2.2 Board of Directors of the Company.
(a) So long as a Holder shall hold any shares of
Series A Preferred Stock, such Holder shall vote all of its
shares of Series A Preferred Stock for the election of all
Directors nominated pursuant to Section 2.1 hereof. The nominee
designated by each Holder shall be identified in a proxy
statement delivered to the Company stockholders in connection
with any annual meeting of stockholders or to the Holders in
connection with a special meeting of the Holders of Series A
Preferred Stock, if such nominees have not been already elected
by written consent of the Holders.
(b) Each Holder shall appear in person or by
proxy at all annual or special meetings of stockholders and at
all special meetings of the holders of Series A Preferred Stock
for the purpose of obtaining a quorum and shall vote or cause
the vote of the Series A Preferred Stock owned by such Holder or
by any Affiliate of such Holder, either in person or by proxy,
to be cast in accordance with the provisions of this Article II.

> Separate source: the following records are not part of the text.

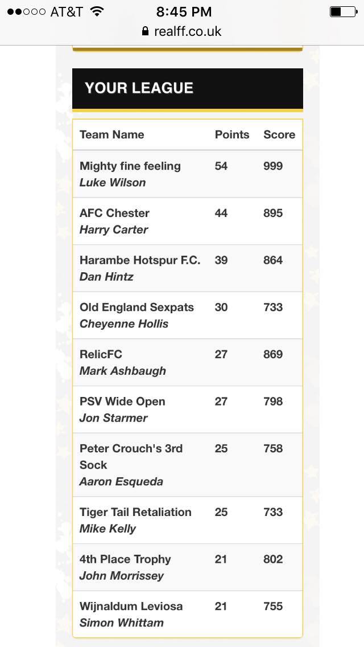The width and height of the screenshot is (364, 647).
Task: Tap the YOUR LEAGUE header banner
Action: pyautogui.click(x=188, y=88)
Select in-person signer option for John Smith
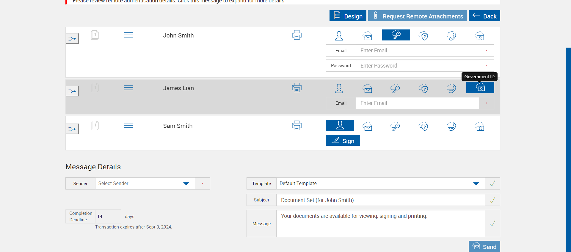Screen dimensions: 571x252 pyautogui.click(x=339, y=36)
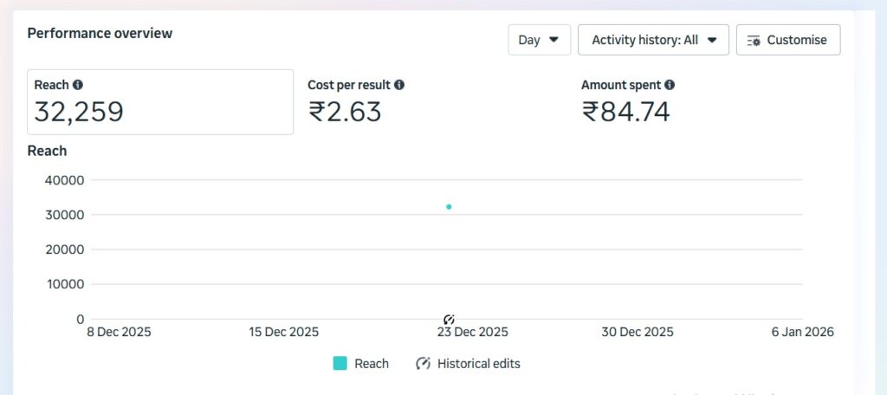The height and width of the screenshot is (395, 887).
Task: Toggle Historical edits via legend label
Action: 479,364
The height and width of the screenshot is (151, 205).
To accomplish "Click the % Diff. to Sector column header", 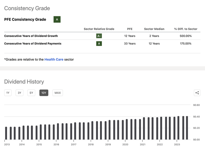I will pos(186,29).
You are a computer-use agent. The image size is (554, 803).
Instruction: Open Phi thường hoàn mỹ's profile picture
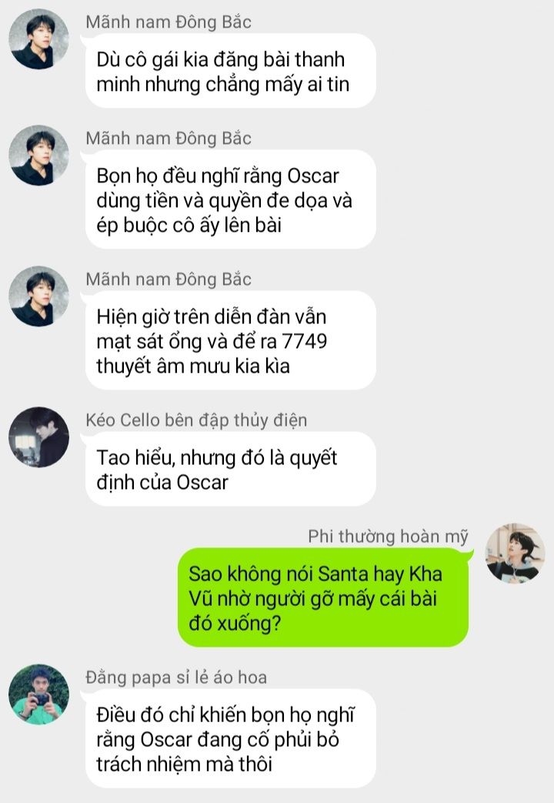515,553
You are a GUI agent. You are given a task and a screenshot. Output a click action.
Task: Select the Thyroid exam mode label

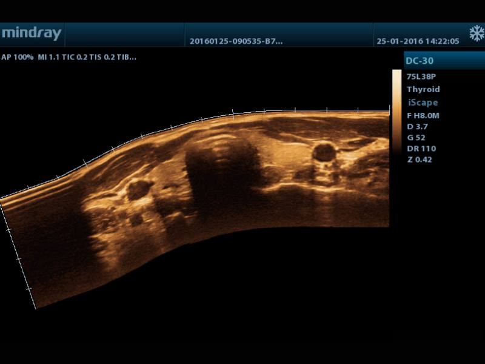tap(423, 89)
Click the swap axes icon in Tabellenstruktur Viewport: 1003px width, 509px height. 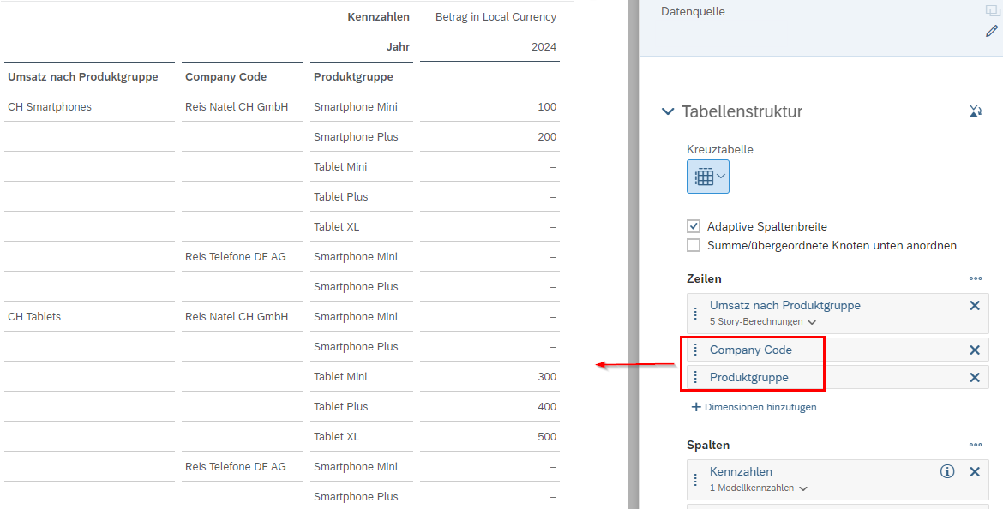[975, 111]
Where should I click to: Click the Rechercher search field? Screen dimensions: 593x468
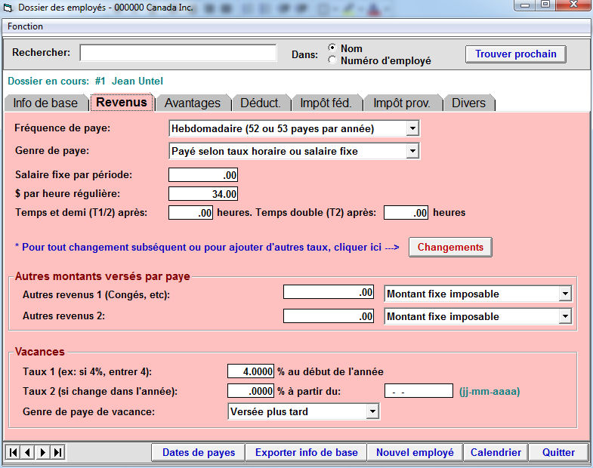tap(178, 53)
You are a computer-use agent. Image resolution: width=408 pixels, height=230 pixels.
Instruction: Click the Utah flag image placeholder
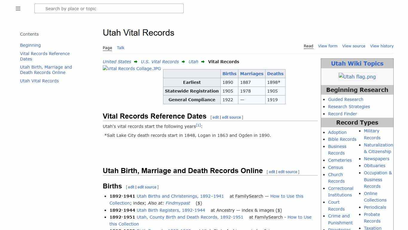pos(357,76)
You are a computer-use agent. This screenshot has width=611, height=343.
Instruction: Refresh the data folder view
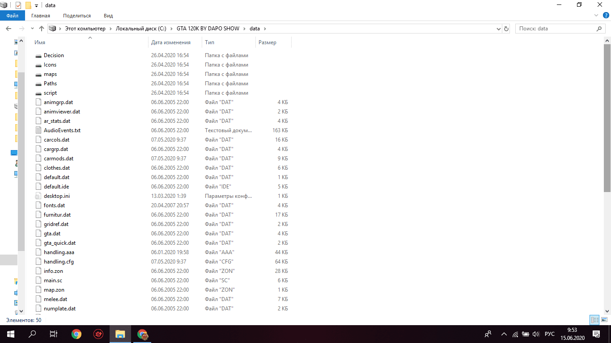506,29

(c) Each Holder shall vote all of its Series A
Preferred Stock in favor of removal from the Board, upon notice
by a Holder that an individual designated by it pursuant to
Section 2.1 should be removed, and to use its best efforts to
cause the Board to fill the vacancy so vacated with another
person designated by such Holder (unless such removal resulted
from such Holder and its Affiliates holding less than an
aggregate of 200,000 shares of Series A Preferred Stock, as
adjusted for stock splits, stock combinations and the like).

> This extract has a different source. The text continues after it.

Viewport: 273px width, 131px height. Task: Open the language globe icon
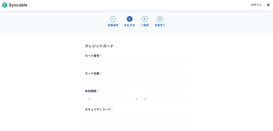(x=268, y=5)
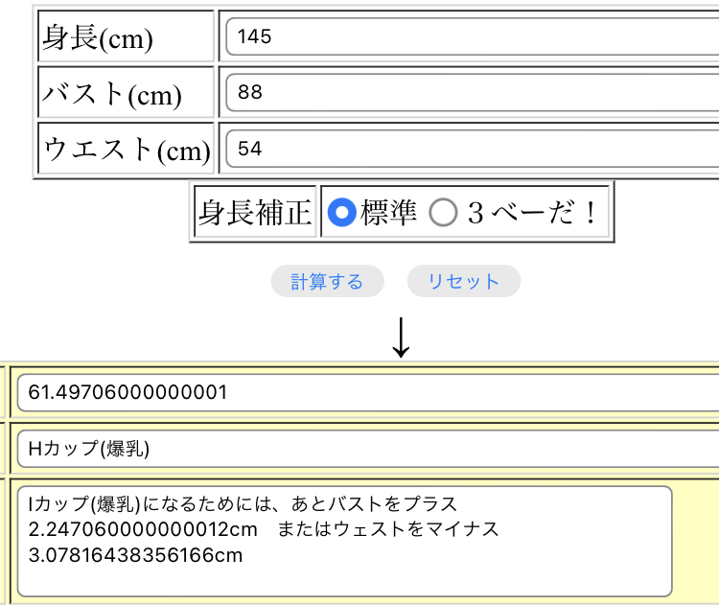Click the 標準 option label text
Image resolution: width=719 pixels, height=605 pixels.
click(389, 212)
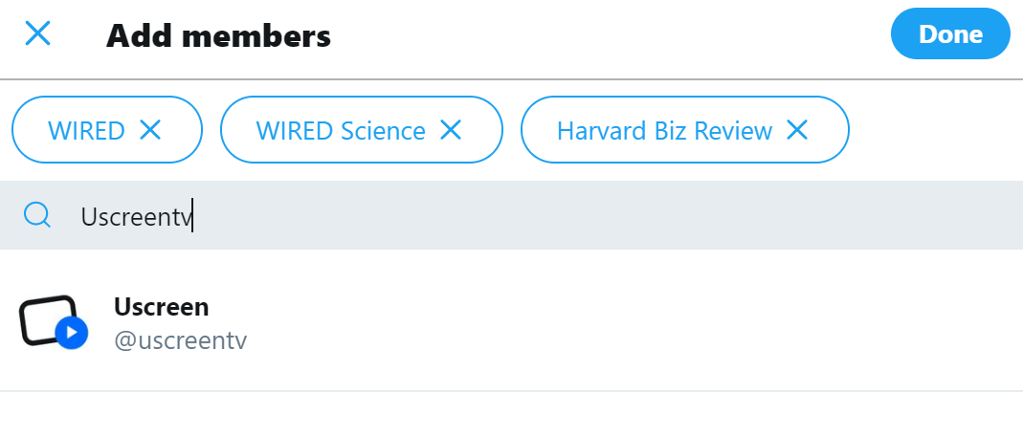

Each Holder shall cooperate fully in connection with the
nomination of Directors, the voting of its shares of Series A
Preferred Stock, the execution of written consents (if then
permissible under the Certificate of Incorporation (as amended
and restated from time to time) of the Company), the calling of
meetings and other stockholder matters to effect the provisions
of this Article II.
(d) If any Director nominated pursuant to
Section 2.1 is unable to serve, or once having commenced to
serve, is removed or withdraws from the Board, the Holder who
designated such Director will be entitled to designate an
individual to fill the vacancy on the Board so created and each
Holder will use its best efforts to cause the Board to fill the
vacancy so created with the individual so designated, in
accordance with the Certificate of Designations (unless such
removal or withdrawal resulted from such Holder and its
Affiliates holding less than an aggregate of 200,000 shares of
Series A Preferred Stock, as adjusted for stock splits, stock
combinations and the like).
(e) Each Holder shall not and shall not permit
any of its Affiliates to grant any proxy or enter into or be
bound by any voting trust or voting agreement with respect to
its Series A Preferred Stock, or enter into any arrangements of
any kind with any Person with respect to its Series A Preferred
Stock, in any case in a manner that is inconsistent with the
provisions of this Agreement.
(f) The Company shall take such actions as may
be necessary to permit the Holders to elect the nominees of each
Holder pursuant to the provisions of this Article II or to
appoint such nominees to the Board to fill any vacancy resulting
from the death, resignation, removal or other withdrawal from
the Board of a Director previously designated by such Holder of
the Series A Preferred Stock (unless such removal or withdrawal
resulted from such Holder and its Affiliates holding less than
an aggregate of 200,000 shares of Series A Preferred Stock (as
adjusted for stock splits, stock combinations and the like)),
and if necessary, to be included in the slate of nominees
recommended by the Board to the Company's stockholders for
election as Directors.
(g) For so long as any Series A Preferred Stock
is outstanding, the number of Directors serving on the Board
shall be fixed by resolution of the Board at twelve (12) and
shall not be increased or decreased except in accordance with
Section 6(f) of the Certificate of Designations.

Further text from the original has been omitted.